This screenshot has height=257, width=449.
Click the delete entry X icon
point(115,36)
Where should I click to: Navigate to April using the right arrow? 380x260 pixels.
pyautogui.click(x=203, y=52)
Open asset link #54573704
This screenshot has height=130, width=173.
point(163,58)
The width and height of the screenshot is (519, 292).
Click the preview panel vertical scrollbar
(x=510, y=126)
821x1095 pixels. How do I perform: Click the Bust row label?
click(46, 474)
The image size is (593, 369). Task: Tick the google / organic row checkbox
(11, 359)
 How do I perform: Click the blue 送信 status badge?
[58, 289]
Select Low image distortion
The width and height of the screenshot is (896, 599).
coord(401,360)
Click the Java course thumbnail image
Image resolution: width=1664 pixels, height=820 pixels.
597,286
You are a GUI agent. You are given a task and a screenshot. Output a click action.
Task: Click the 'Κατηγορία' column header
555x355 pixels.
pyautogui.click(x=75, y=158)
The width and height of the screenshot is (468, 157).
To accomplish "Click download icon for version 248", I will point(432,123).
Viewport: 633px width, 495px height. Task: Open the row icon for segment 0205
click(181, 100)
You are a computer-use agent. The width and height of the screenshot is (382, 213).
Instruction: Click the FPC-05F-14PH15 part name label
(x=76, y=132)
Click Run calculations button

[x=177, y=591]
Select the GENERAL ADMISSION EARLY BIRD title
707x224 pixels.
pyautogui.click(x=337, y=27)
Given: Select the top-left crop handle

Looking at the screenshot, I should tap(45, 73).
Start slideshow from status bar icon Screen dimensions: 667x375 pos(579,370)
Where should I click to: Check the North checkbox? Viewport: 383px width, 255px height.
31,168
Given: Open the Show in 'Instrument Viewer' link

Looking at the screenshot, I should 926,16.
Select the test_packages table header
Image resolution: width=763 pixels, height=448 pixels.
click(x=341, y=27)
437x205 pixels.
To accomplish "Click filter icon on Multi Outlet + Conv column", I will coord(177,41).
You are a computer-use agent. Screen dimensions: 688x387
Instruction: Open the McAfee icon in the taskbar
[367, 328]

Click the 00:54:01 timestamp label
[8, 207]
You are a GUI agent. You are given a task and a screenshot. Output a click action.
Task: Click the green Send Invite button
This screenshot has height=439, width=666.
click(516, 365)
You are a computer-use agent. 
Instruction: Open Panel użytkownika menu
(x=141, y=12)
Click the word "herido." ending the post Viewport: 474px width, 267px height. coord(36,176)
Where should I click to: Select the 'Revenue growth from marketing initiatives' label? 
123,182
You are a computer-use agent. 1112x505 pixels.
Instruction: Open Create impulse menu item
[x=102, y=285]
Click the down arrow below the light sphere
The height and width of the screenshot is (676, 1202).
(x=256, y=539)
+--
▶ [WHAT IS NEEDED]
Find each line in the items above that contains the word "from", treating uppercase and lowercase as different, and copy those lines.

▶ [EXERCISE SOLUTION]
Start slideshow from status bar icon Screen dimensions: 667x375 pos(579,370)
Where should I click to: Select the 'Revenue growth from marketing initiatives' label? 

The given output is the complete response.